Faisant suite au témoignage que Claude Olievenstein – psychiatre fondateur de l'hôpital Marmottan – a livré dans _Il n'y a pas de drogués heureux_, cet ouvrage est à la fois théorique et clinique. Publié en 1983, lorsque la drogue par antonomase était l'héroïne injectée et la clinique débattait autour des questions concernant les centres de désintoxication et l'opportunité d'en prescrire la fréquentation de manière obligatoire, l'objet de l'essai est double : d'une part la tentative de dresser une typologie psychologique du toxicomane, entendu comme le consommateur de drogues dures devenu addicté, avec les outils conceptuels de la psychanalyse (surtout lacanienne) joints (métaphoriquement) à quelques notions de thermodynamique moderne, en dépit de la variété clinique des profils psychiques des sujets rencontrés ; et d'autre part de valoriser sa conception « démocratique » de la relation thérapeutique, sans moralisme, plaçant la conception que le toxicomane se fait du produit, du manque, de la réalité elle-même au centre d'une thérapie dont le but ne doit être que sa liberté.
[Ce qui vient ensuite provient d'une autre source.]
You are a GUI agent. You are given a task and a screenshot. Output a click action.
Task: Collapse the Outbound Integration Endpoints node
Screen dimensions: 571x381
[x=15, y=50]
Conformément à ce double objet, l'ouvrage s'ouvre par un long « Protocole » qui élude la question des qualités addictives du produit spécifique ainsi que toute considération sociologique sur la rencontre avec celui-ci (par exemple l'étude de la déviance et de son parcours), pour ne retenir que la variable psychologique, dans une complexité et une dynamique sans cesse mouvante qui refusent tout déterminisme ainsi que la classification simpliste : névrose-perversion-psychose. Une place importante, dans ce chap. est accordée au volontarisme qui conduit à la toxicomanie, ainsi qu'aux « bénéfices » que le toxicomane retire du produit, selon la spécificité de son profil psychique.
Le chap. suivant s'intitule « La clinique », est il est important pour qualifier et canaliser l'aspect symétrique, à savoir le volontarisme du praticien, les buts qu'il est opportun qu'il poursuive et ses relatives modalités de la relation thérapeutique.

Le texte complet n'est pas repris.